Georgia residents who are interested in adoption and child immigration may want to learn more about the Child Citizenship Act of 2000. Through this act, foreign-born, biological and adopted children of American citizens may be able to get American citizenship automatically, even though they did not have it at birth. When they enter the U.S. with lawful permanent residence (LPR), they are granted citizenship.
The child must have at least one American citizen parent, be less than 18 years old, be admitted as an immigrant for LPR and live in the custody of the American citizen parent, both physically and legally. A child's adoption must be full and final, even for children on an IR4 visa. A green card will be issued to a child who has LPR status. An I-551 passport stamp can also show that the child has LPR status. There are specific requirements for getting a passport for a child with LPR status that doesn't already have one. The LPR child is not eligible for a U.S. birth certificate.
Biological or adopted children of American citizens who are born and raised outside the U.S. and aren't American citizens at birth could apply to the Bureau of Citizenship and Immigration Services for a certificate that shows citizenship.
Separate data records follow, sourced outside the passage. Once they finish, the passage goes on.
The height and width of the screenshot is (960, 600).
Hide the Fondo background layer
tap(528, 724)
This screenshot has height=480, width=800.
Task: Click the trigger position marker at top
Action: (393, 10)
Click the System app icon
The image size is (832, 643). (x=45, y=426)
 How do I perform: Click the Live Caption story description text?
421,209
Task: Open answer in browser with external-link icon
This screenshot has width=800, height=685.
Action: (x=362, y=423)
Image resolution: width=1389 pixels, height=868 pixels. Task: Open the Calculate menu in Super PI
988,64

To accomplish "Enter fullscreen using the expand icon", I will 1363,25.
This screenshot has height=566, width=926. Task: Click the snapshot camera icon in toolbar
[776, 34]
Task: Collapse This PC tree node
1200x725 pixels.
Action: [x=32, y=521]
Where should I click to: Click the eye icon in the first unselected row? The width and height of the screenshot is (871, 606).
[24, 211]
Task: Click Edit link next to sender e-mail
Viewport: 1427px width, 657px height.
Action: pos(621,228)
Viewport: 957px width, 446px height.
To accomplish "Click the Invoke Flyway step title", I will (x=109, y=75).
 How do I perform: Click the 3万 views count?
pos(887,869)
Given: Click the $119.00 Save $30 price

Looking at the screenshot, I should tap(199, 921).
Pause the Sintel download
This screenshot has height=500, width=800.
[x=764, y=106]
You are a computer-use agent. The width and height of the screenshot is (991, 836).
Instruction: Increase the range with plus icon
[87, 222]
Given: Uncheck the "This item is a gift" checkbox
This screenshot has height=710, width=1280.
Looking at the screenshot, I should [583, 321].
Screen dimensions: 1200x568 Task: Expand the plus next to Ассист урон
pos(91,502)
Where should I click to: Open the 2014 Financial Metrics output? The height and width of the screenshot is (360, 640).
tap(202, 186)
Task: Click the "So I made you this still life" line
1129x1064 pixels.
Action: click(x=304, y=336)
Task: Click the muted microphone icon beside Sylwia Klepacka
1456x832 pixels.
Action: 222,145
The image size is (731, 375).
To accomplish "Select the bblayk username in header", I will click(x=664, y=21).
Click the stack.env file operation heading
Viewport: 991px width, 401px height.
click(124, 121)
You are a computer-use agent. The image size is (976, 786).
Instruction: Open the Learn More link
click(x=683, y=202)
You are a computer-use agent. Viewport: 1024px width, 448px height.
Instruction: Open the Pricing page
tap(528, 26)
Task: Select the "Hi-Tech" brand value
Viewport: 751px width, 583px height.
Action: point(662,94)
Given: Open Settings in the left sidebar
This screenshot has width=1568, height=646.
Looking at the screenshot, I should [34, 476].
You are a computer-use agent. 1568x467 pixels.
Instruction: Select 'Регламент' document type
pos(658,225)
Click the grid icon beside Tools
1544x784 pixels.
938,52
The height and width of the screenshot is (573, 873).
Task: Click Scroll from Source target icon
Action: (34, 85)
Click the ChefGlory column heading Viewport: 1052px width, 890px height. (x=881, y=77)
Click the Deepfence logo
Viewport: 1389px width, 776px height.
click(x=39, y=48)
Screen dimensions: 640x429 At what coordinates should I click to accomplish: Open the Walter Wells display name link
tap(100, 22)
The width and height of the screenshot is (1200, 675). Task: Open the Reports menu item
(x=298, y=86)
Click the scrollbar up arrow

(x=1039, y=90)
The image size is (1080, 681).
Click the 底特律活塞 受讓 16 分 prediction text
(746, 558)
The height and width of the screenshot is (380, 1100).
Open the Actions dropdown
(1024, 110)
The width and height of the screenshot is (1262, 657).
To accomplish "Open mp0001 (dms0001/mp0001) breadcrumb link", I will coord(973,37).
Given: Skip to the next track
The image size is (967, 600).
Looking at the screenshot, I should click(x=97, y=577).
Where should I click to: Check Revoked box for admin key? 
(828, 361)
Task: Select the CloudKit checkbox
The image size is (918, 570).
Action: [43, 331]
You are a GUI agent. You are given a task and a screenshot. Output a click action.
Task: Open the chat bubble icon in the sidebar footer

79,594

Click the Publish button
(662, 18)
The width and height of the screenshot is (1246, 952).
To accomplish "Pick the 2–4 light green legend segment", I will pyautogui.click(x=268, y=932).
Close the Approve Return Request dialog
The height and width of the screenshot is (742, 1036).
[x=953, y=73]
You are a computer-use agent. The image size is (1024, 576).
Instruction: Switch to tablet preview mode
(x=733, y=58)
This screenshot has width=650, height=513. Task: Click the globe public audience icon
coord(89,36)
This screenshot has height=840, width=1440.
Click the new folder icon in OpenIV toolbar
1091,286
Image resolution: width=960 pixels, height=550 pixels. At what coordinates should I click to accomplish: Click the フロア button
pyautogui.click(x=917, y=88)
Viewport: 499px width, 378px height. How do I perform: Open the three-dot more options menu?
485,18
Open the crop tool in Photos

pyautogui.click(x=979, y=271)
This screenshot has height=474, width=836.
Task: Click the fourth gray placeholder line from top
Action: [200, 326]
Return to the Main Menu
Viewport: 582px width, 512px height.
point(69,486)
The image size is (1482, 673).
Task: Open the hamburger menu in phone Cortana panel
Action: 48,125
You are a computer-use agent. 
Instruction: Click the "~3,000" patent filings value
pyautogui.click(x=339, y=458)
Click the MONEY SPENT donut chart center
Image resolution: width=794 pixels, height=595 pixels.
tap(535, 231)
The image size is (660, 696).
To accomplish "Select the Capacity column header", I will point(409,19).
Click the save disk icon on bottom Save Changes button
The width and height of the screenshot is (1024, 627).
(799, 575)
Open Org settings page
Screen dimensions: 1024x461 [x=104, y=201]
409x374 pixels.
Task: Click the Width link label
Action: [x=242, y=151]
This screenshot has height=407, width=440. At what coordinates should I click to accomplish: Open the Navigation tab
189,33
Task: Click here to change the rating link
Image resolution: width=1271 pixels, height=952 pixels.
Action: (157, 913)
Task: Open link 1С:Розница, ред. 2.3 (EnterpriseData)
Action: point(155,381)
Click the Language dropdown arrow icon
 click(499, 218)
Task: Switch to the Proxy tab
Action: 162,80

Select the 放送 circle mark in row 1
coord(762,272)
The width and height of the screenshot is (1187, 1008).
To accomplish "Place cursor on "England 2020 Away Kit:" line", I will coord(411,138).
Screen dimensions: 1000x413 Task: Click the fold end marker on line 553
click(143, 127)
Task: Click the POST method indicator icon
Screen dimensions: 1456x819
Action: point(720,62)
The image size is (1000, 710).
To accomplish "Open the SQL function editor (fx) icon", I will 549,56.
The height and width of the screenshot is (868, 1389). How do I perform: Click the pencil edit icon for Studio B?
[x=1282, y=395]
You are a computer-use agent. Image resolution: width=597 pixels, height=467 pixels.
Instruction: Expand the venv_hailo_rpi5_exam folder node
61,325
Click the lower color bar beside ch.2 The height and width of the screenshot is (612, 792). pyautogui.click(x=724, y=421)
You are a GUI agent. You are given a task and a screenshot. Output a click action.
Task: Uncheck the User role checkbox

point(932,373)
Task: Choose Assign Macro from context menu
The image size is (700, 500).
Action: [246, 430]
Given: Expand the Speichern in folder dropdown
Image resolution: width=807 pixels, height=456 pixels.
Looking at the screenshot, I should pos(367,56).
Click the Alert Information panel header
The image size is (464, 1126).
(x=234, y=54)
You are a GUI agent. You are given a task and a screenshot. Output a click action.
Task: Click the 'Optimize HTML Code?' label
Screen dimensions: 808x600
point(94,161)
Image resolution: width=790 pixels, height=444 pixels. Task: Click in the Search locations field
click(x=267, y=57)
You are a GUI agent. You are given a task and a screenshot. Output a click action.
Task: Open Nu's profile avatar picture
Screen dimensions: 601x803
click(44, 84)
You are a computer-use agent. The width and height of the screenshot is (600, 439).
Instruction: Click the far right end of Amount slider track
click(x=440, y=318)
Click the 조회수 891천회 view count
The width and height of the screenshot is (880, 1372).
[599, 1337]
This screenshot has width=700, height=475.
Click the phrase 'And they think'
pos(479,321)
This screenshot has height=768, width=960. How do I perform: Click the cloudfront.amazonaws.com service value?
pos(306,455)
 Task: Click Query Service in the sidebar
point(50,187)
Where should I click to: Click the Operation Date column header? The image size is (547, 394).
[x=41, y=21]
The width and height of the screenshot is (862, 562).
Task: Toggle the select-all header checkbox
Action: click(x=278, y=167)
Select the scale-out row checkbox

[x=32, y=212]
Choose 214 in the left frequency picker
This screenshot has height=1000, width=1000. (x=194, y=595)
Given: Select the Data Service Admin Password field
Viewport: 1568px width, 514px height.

One requirement is that the child has to be under 18 years old. One or both of the parents needs to be an American citizen who has been in the U.S. for five years, at least two over the age of 14. The child must live in the legal and physical custody of the American citizen parent and enter the U.S. as a non-immigrant.
When a child immigrant needs help attaining permanent residence, a lawyer may be able to assist with admission to the U.S. through the Child Citizenship Act. They can also help with immigrant visas, including the IR-3 visa, IH-3 visa and IH-4.